All the music's original signatures are here: insurrectionary lyrics, sung in Yoruba, English and Broken English; symbiotic tenor and rhythm guitars; voluptuous beats; fat, layered horns; blazing saxophone and trumpet solos; propulsive call and response vocals.
That alone is a blast, of course. But Rise adds fresh twists and turns to the music, including newly spacious sound design, ramped up bass guitar ostinatos and other echoes of funk, dub and ambient.
"When I write my music," says Seun, "it's from the perspective of a 27-year old man living in 2011, instead of a 30-year old man living in the 1970s."
The album's gestation took around 18 months. Seun and Egypt 80 played the material live for a year, honing the song structures and arrangements, before recording it, in Rio de Janiero, with veteran dub and reggae producer Godwin Logie. "Afrobeat has to go from the stage to studio, not studio to stage," says Seun. "You create music in the world, outside, in the environment. You go to the studio to record, that's it. Music created in the studio is commercial music, music that only wants to sell, that has nothing to do with the world."
It's an old school approach, and it works; Fela operated the same way (and having finally recorded a song, never played it live again). But Rise's susequent sound sculpting process produced remarkable results. The Rio tracks were mixed in London by Seun, Brian Eno and John Reynolds (U2, Natachca Atlas). Seun gives much of the credit for the finished album to Eno, a bold choice of collaborator. Though his work on David Byrne's My Life In The Bush Of Ghosts (Sire, 1981) pioneered the use of world music, Eno's involvement with African styles has been tangential. But he presented Seun and Egypt 80 at Sydney's Luminous Festival in 2009, and at the UK's Brighton Festival in 2010, and calls their music "the biggest, wildest, livest music on the planet." He's done that music proud. Seun talked about Eno's contribution to the album in Part 18 of Afrobeat Diaries.
Production aesthetics apart, Rise differs from Fela's blueprint most obviously in track playing times, which are shorter, averaging six and half minutes, requiring concise rather than extended instrumental solos. And Seun's delivery is, in a different sense, also compressed. He sings about the same subject matter as his father—government corruption and incompetence; state-sponsored violence and other abuses of power; the impoverishment of the majority of Africa's citizens; the malign influence of multi-national companies—for all these things continue to blight the continent. But Seun's delivery is more consistently intense than that of Fela, who, even at his most coruscating, might inject a note of sardonic, hipster cool. Decades on, with much of Africa in at least as bad a state as it was in Fela's day, Seun's urgency and anger are understandable.
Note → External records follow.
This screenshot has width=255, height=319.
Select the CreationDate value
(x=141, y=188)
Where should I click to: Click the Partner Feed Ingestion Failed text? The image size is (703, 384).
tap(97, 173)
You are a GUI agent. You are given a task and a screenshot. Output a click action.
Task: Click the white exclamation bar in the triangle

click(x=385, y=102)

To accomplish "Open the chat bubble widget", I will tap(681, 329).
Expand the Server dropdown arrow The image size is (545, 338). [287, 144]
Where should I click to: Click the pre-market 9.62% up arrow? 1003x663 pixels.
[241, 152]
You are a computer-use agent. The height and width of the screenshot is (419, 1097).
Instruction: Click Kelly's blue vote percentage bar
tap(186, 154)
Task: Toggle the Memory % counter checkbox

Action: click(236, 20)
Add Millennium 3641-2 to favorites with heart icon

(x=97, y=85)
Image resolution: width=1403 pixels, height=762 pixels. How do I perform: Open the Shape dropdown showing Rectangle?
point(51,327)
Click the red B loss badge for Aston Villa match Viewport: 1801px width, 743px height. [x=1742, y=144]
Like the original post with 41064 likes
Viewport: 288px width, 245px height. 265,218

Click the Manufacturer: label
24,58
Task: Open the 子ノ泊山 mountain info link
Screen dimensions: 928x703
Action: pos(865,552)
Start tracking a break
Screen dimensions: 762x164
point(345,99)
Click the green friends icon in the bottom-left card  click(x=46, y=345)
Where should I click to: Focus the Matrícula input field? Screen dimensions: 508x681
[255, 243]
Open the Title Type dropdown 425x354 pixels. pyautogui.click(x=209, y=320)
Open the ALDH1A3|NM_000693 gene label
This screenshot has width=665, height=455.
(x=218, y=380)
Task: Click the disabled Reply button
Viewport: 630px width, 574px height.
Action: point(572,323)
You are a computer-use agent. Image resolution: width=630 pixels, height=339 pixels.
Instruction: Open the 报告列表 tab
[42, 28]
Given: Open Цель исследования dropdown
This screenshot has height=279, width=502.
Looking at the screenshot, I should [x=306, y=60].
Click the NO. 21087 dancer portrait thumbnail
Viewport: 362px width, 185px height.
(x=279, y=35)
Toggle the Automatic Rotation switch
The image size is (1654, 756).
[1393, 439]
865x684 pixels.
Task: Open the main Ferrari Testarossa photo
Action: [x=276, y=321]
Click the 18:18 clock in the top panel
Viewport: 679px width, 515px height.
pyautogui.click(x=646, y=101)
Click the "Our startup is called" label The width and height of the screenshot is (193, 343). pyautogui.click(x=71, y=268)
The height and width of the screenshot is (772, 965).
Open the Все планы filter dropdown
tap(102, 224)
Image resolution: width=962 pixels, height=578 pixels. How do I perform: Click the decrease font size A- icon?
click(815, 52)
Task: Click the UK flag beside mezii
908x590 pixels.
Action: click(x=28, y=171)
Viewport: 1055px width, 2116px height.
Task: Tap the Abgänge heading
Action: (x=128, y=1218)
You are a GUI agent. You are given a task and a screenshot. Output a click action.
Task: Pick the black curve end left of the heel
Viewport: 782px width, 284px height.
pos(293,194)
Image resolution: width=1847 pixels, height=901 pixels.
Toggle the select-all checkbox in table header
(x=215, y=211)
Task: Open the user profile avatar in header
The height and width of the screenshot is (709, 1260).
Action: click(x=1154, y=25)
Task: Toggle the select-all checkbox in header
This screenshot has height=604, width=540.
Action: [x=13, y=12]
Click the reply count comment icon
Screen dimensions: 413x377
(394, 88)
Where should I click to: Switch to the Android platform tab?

The lyrics are evisceratingly direct; well crafted and with Seun beginning to evince more of the rhetorical gifts of his father. "Mr Big Thief" observes how Nigeria's ruling kleptocracy is protected by a corrupt police force and a malleable judiciary, just like any other major crime family; while "You Can Run" warns the guilty that justice will find them one day. "For Dem Eye" relates how Africans have been stripped of self-respect by the venal, often thuggish, behavior of their rulers; a class no different from the "Slave Masters" of an earlier age. "African Soldier" is about "retired" military autocrats who continue to control events from behind the cloak of civilian government. "Rise," the steadiest track on an otherwise scorchingly paced disc , is a call for revolution as explicit as any written by Fela.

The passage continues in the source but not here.